Riscopriamo la geografia. Afghanistan la nuova cartografia

Che succederà nel Paese asiatico?

Rimarranno per sempre impresse nella mente di tutti noi le scene di disperazione dell’aeroporto di Kabul. E ora? Dopo la compassione per la gente che soffre, dopo la rivendicazione dei diritti – del popolo, delle donne – la geopolitica disegna la sua nuova cartografia afghana. Con un aspetto interno e uno internazionale. Visto dall’interno, lo scenario afghano ci dice che la guerra non è finita. Semmai, è finito un tipo di guerra, con un altro che va a sostituirlo. Anzi, è virtualmente già in corso. Si tratta del conflitto che oppone tradizionalmente i talebani ai mujiaheddin etnici e regionali. Lo stesso giorno in cui Kabul è caduta, Ahmad Massud, il figlio del celebre comandante tagiko Ahmad Shah, il “Leone del Panjshir“, ha chiamato alle armi la sua gente del Nord e dell’Ovest.

Altri comandanti si accingono a organizzare la resistenza armata. I gruppi etnici, tribali e clanici, compresi i Pashtun del Sud, sono in allerta. Lo stesso si dica delle minoranze sciite del centro del Paese, che possono contare sul supporto iraniano. Insomma, i talebani non avranno vita facile e il governo jihadista di Kabul non può essere certo inteso come il governo di tutto l’Afghanistan. Altrettanto complessi sono gli scenari geografici internazionali.
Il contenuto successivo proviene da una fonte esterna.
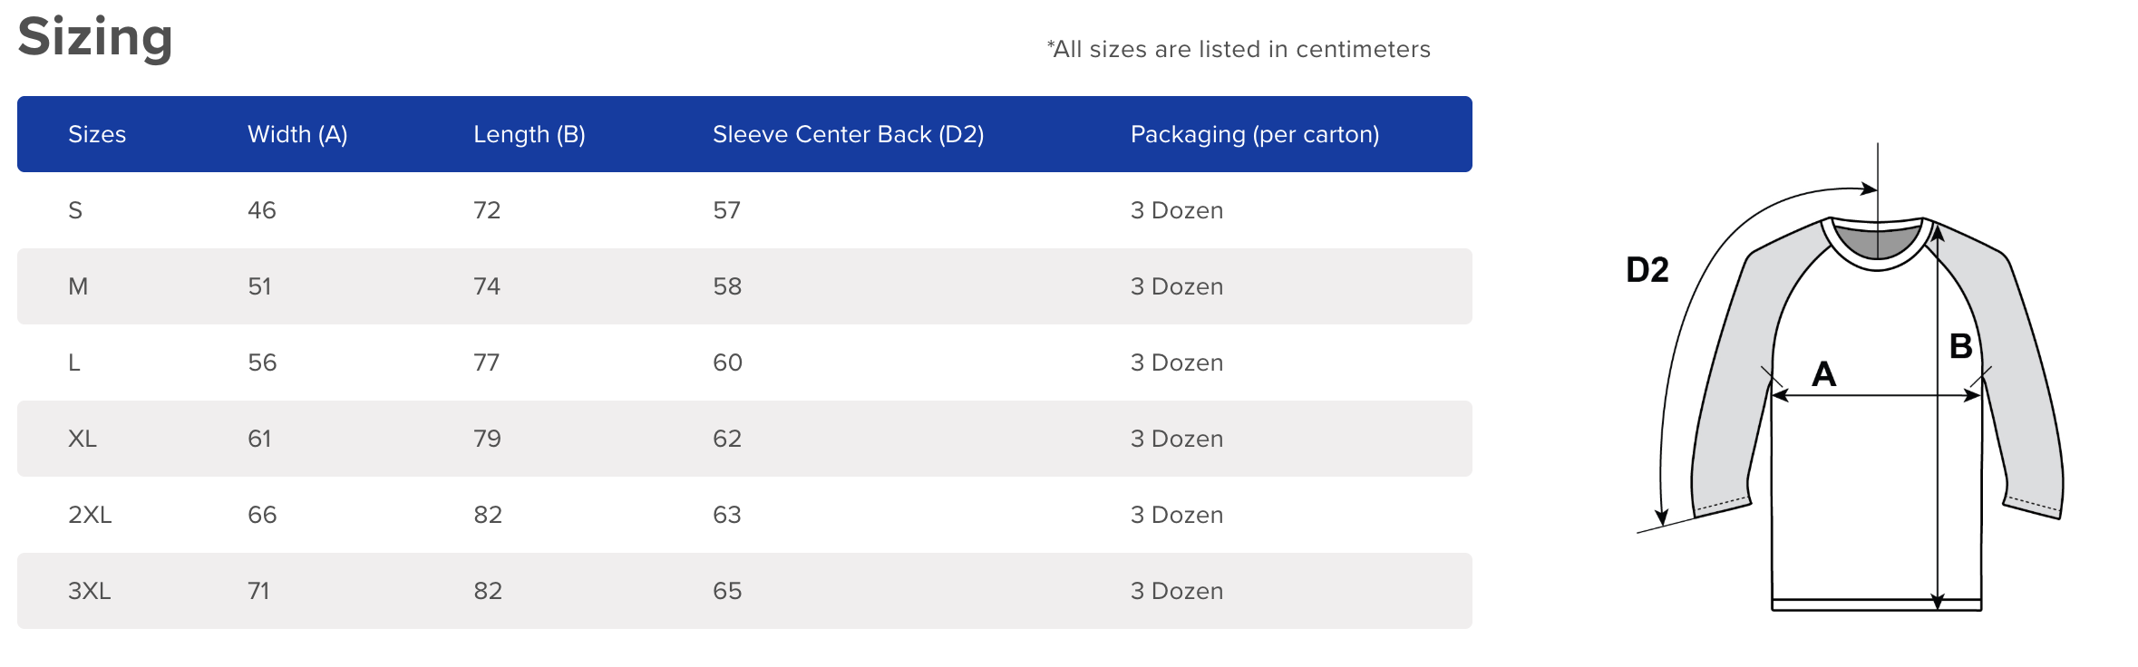Image resolution: width=2138 pixels, height=667 pixels.
Task: Click sleeve value 65 for 3XL
Action: pyautogui.click(x=727, y=591)
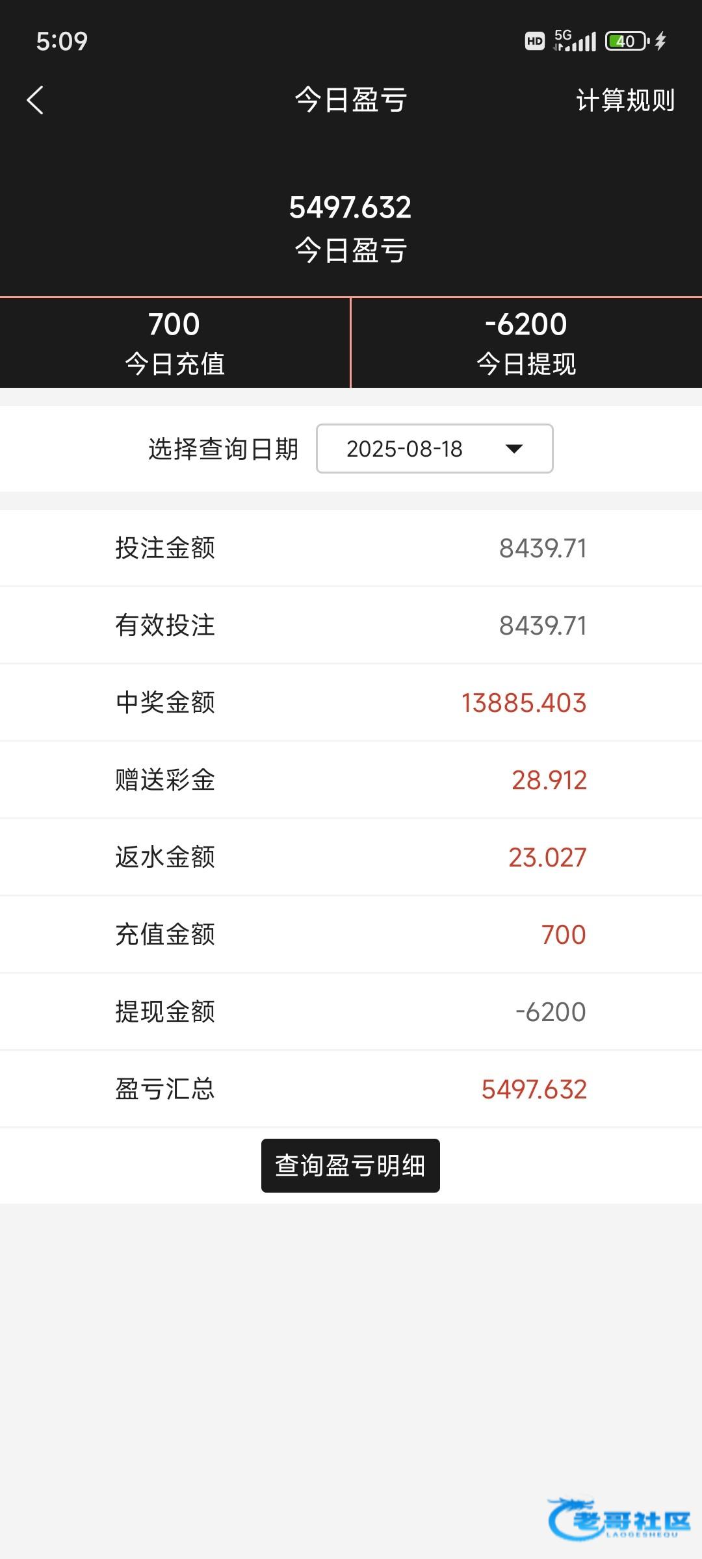This screenshot has height=1559, width=702.
Task: Tap the HD indicator icon
Action: pyautogui.click(x=534, y=42)
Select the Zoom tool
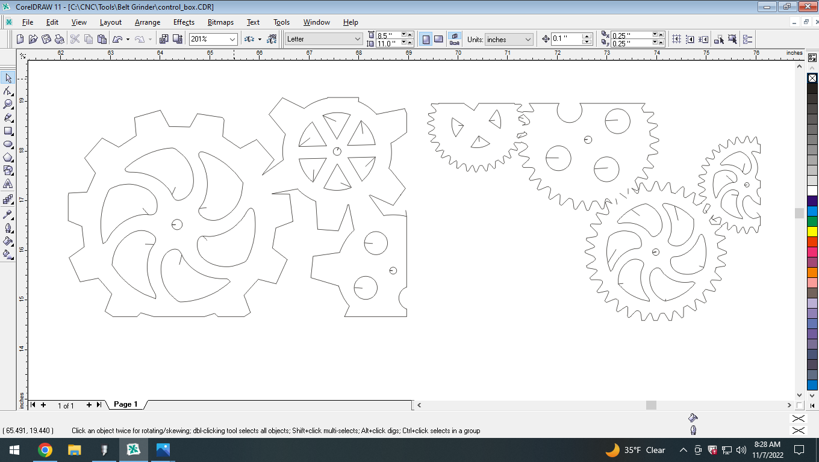 8,104
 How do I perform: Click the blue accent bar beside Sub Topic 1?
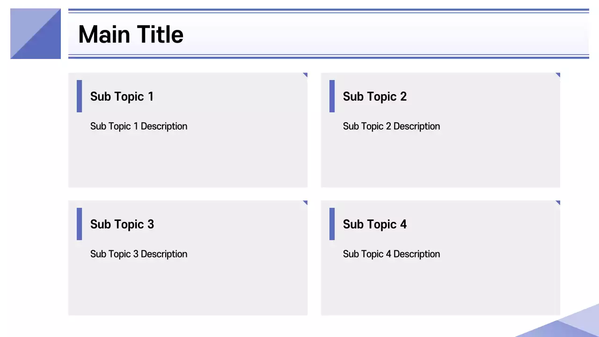pos(79,96)
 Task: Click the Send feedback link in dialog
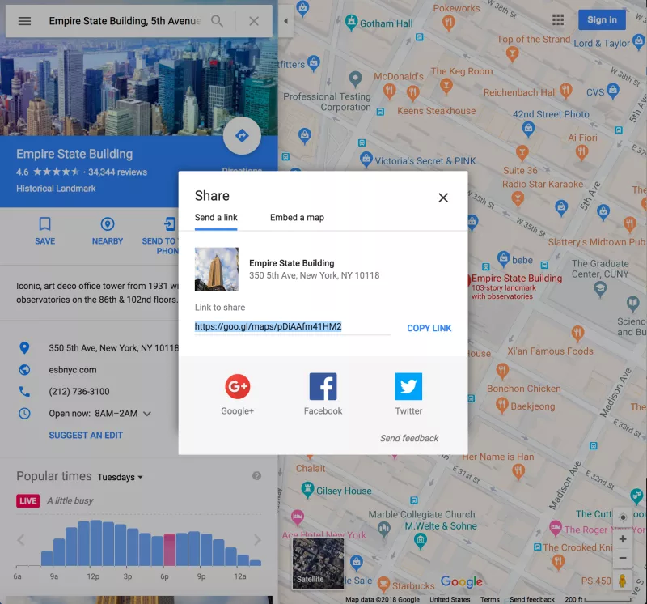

Intanto, la coalizione armata che fugge da Kabul – Stati Uniti in testa – sta abbandonando il territorio, ma non i suoi interessi, né le sue visioni geostrategiche. Ma nuovi attori si profilano. Prima di tutto, la cerchia degli Stati confinanti: repubbliche centro-asiatiche a Nord (Tagikistan, Uzbekistan, Turkmenistan), quindi Pakistan, Iran e, naturalmente, Cina. Che però si appresta a svolgere un ruolo di potenza globale, insieme alla Russia. Ma sappiamo che dire Russia, sugli scacchieri internazionali, significa evocare la Turchia: in qualche modo, dove cerchi lo Zar trovi il Sultano. E dire Cina significa evocare l’India, in allerta perenne di fronte a qualsiasi mossa di Pechino.

Nel frattempo, la comunità internazionale, Onu in testa, si accinge a far fronte a una crisi migratoria senza precedenti. Idee? Poche e confuse, di fronte a un paradosso tragico. Nel momento in cui viene chiesto con forza alla coalizione che fugge di farsi carico del destino delle persone che con essa hanno lavorato in questi due decenni, ci rendiamo conto che si attua in tal modo un esodo di cervelli, come pure di competenze tecniche e pratiche, di mestieri, di attitudini, che impoveriranno l’Afghanistan ancor di più, per i prossimi cinquant’anni. E dopo che succederà?